This issue contains four articles, covering studies on drinking culture in different regions including southwest China, central and southern France, northwest Spain, and South America. Among them, three papers are related to wine, focusing on its changes and diversity. Wine is a very vivid witness in the modern development of drinking culture. The documentary Sour Grapes mentions some wine-enlightened amateurs enthusiastic about the collection of Burgundy wines from rare vintages and special wineries.

This film insinuates the phenomenon that those wines have become a symbol of upper class society. This wine fetishism triggers the disturbances of fake wines racing for social prestige.7 The documentary also highlights wine as the symbol of social status and its market value in the alcohol industry. Some well-known areas of wine production monopolize and dominate the discourse and image of this sector. Contrary to the dominant discourse, this special issue examines cases of non-mainstream drinking culture and the construction of their singularities.

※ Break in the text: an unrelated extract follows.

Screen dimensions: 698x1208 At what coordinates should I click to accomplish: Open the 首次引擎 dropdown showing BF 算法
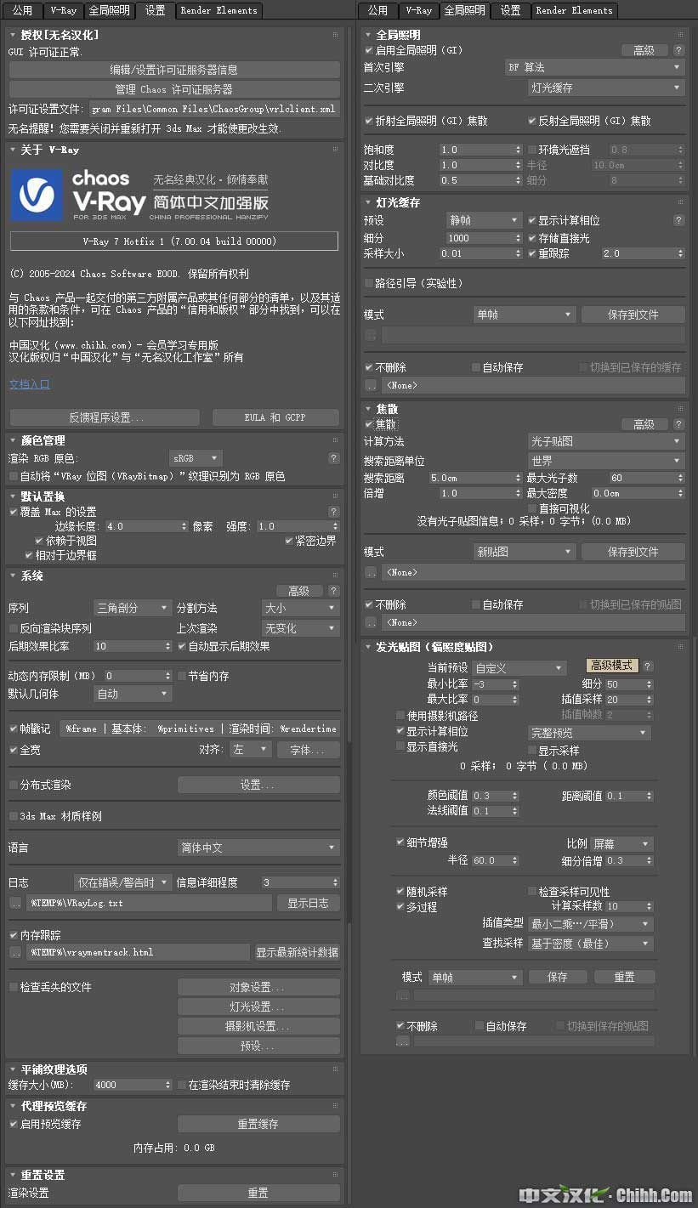[594, 67]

These all attempt to redefine and reinterpret the core concepts of “terroir”

and the “economics of singularities”, in other words, their “right to be different.” The common theme of these four cases is centered on industrial transformation, economic needs, and the experiences of drinkers in time of social change, and examines how people adopted various mechanisms to

7 Sour Grapes, directors: Jerry Rothwell and Reuben Atlas.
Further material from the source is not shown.